- _STATED EXERCISE A_
Copy the lines of the listing below word for word, starting at the line that contains "Where should I click to: Click the type" and ending at the last line of the listing, with both ends included.

- _SOURCE DOCUMENT_
Opinion
A115617
4-19-2007
NOT TO BE PUBLISHED
Counsel appointed for defendant Heriberto Macias has asked this court to independently examine the record in accordance with People v. Wende (1979) 25 Cal.3d 436, to determine if there are any arguable issues that require briefing. Defendant was informed of his right to file a supplemental brief, but he elected not do so. We have conducted that review, conclude there are no arguable issues, and affirm.
The transcript of the preliminary examination shows that on the afternoon of December 15, 2005, Petaluma Police Officer Frye and another officer searched defendants home pursuant to a warrant. They discovered $3,000 in cash, 84 grams of methamphetamine, scales, packaging material, and a "pay and owe sheet." While the search was being conducted, defendant came onto the scene. A search of his person revealed a cell phone and $851 in cash. After defendant waived his rights under Miranda v. Arizona (1966) 384 U.S. 436, defendant admitted the materials in the house belonged to him. Accepted by the magistrate as an expert, Officer Frye gave his opinion that the methamphetamine was intended for sale.
Defendant was charged by information with possessing methamphetamine for sale, in violation of Health and Safety Code section 11378. The information also included an allegation that because the amount of the controlled substance was in excess of 28.5 grams, defendant was ineligible for probation by virtue of Penal Code section 1203.073, subdivision (b)(2).
On June 12, 2006, defendant and the prosecution agreed to a negotiated disposition, in which defendant would enter a plea of no contest to the possession charge, and the probation ineligibility allegation would be dismissed. After defendant completed a waiver and admonition form, the court accepted his change of plea. The court found that the change of plea was voluntary and intelligent, and that there was factual basis for it.

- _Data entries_
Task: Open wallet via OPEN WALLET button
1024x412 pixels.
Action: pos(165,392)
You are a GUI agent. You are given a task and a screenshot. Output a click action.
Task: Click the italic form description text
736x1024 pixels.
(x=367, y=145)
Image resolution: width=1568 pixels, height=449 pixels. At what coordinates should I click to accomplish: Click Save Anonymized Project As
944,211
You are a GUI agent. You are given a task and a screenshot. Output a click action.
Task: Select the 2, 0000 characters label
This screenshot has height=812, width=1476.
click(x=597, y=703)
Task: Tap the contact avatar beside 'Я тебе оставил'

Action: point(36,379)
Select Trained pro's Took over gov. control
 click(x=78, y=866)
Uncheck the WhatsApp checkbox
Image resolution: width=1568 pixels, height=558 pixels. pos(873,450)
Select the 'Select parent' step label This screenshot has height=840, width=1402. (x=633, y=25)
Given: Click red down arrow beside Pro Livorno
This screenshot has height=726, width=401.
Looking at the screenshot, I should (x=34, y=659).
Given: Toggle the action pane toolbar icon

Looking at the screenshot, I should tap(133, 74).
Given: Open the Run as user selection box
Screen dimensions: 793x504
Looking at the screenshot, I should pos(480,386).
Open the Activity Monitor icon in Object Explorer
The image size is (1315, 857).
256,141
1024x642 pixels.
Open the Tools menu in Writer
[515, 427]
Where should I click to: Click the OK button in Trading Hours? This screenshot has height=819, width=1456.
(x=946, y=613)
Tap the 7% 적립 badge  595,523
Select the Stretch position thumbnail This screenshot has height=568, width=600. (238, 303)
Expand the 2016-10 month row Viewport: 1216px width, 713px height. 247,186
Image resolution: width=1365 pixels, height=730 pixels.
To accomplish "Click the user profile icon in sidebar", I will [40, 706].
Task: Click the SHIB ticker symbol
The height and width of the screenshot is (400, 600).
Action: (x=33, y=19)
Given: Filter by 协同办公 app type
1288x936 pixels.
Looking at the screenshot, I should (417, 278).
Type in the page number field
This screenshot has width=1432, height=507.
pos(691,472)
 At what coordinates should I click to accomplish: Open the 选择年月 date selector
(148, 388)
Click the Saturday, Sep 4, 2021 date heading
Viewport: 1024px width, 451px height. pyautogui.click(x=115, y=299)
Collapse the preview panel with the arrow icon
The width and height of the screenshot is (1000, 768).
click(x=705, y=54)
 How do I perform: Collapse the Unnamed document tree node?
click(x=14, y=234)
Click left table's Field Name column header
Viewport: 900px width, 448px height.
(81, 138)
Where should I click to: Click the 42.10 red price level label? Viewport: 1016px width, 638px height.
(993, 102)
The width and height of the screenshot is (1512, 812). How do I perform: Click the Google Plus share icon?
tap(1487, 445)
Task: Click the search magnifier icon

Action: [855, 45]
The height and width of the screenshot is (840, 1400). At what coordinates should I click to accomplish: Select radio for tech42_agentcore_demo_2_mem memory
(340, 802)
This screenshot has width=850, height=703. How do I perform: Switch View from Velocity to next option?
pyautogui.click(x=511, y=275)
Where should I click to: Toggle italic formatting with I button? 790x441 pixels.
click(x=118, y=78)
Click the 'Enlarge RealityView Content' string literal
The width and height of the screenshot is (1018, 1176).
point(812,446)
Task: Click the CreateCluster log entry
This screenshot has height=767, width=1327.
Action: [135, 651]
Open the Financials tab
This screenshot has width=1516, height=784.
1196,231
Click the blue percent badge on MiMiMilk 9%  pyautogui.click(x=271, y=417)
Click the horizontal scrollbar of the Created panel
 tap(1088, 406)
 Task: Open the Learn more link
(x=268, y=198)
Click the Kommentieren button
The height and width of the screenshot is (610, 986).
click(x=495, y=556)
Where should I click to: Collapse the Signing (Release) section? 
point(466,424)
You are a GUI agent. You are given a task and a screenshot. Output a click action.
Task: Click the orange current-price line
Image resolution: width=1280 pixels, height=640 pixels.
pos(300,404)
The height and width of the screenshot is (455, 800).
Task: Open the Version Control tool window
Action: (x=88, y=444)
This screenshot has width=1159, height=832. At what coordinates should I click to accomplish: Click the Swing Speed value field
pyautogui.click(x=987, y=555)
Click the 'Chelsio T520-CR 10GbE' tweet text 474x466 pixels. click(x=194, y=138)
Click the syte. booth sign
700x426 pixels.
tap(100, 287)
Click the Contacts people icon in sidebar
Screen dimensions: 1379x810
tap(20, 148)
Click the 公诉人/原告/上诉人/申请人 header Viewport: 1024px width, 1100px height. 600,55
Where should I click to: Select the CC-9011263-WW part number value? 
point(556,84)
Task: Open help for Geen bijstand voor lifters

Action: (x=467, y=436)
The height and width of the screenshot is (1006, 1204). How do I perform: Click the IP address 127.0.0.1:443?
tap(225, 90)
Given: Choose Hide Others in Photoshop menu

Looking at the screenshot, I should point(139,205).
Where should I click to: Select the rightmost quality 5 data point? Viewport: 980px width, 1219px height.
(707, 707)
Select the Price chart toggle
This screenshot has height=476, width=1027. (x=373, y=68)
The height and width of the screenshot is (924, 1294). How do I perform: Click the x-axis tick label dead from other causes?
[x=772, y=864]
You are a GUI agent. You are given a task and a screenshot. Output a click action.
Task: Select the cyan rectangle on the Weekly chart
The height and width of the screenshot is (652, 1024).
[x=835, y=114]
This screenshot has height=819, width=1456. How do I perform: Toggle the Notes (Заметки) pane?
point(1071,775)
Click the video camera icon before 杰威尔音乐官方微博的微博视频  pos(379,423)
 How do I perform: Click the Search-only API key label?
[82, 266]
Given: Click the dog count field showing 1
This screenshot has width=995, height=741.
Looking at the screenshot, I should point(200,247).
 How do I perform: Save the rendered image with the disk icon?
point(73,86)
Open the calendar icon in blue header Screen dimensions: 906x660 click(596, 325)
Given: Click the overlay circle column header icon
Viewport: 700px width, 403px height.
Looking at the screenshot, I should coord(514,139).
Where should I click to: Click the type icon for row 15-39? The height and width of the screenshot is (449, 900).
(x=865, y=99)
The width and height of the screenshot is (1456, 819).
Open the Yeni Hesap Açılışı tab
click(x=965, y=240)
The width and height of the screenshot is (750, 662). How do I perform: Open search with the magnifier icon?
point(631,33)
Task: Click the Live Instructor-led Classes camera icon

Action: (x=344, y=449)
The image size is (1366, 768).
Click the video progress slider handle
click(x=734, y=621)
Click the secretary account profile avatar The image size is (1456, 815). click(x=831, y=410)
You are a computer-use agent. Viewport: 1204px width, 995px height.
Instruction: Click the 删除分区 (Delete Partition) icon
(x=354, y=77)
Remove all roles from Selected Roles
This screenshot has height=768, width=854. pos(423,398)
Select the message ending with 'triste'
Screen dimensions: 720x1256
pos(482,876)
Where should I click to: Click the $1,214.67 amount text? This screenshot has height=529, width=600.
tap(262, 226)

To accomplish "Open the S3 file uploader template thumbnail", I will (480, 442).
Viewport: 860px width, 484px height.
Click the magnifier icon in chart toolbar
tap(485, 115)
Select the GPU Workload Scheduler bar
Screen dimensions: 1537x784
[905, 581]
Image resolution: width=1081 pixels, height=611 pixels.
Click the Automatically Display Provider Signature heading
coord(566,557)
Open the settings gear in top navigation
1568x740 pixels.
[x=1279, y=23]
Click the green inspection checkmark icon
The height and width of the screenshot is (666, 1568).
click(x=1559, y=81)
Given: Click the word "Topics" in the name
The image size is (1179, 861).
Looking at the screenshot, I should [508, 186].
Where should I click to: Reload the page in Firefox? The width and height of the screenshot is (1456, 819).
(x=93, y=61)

- _STATED EXERCISE B_
According to the court opinion, how many grams of methamphetamine did the officers discover when they searched the defendant's home?

- _EXERCISE SOLUTION A_
Where should I click to: Click the type icon for row 15-39? The height and width of the screenshot is (449, 900).
(x=865, y=99)
The width and height of the screenshot is (1456, 819).
Open the Yeni Hesap Açılışı tab
click(x=965, y=240)
The width and height of the screenshot is (750, 662). How do I perform: Open search with the magnifier icon?
point(631,33)
Task: Click the Live Instructor-led Classes camera icon

Action: (x=344, y=449)
The image size is (1366, 768).
Click the video progress slider handle
click(x=734, y=621)
Click the secretary account profile avatar The image size is (1456, 815). click(x=831, y=410)
You are a computer-use agent. Viewport: 1204px width, 995px height.
Instruction: Click the 删除分区 (Delete Partition) icon
(x=354, y=77)
Remove all roles from Selected Roles
This screenshot has height=768, width=854. pos(423,398)
Select the message ending with 'triste'
Screen dimensions: 720x1256
pos(482,876)
Where should I click to: Click the $1,214.67 amount text? This screenshot has height=529, width=600.
tap(262, 226)

To accomplish "Open the S3 file uploader template thumbnail", I will (480, 442).
Viewport: 860px width, 484px height.
Click the magnifier icon in chart toolbar
tap(485, 115)
Select the GPU Workload Scheduler bar
Screen dimensions: 1537x784
[905, 581]
Image resolution: width=1081 pixels, height=611 pixels.
Click the Automatically Display Provider Signature heading
coord(566,557)
Open the settings gear in top navigation
1568x740 pixels.
[x=1279, y=23]
Click the green inspection checkmark icon
The height and width of the screenshot is (666, 1568).
click(x=1559, y=81)
Given: Click the word "Topics" in the name
The image size is (1179, 861).
Looking at the screenshot, I should [508, 186].
Where should I click to: Reload the page in Firefox? The width and height of the screenshot is (1456, 819).
(x=93, y=61)

- _EXERCISE SOLUTION B_
84 grams.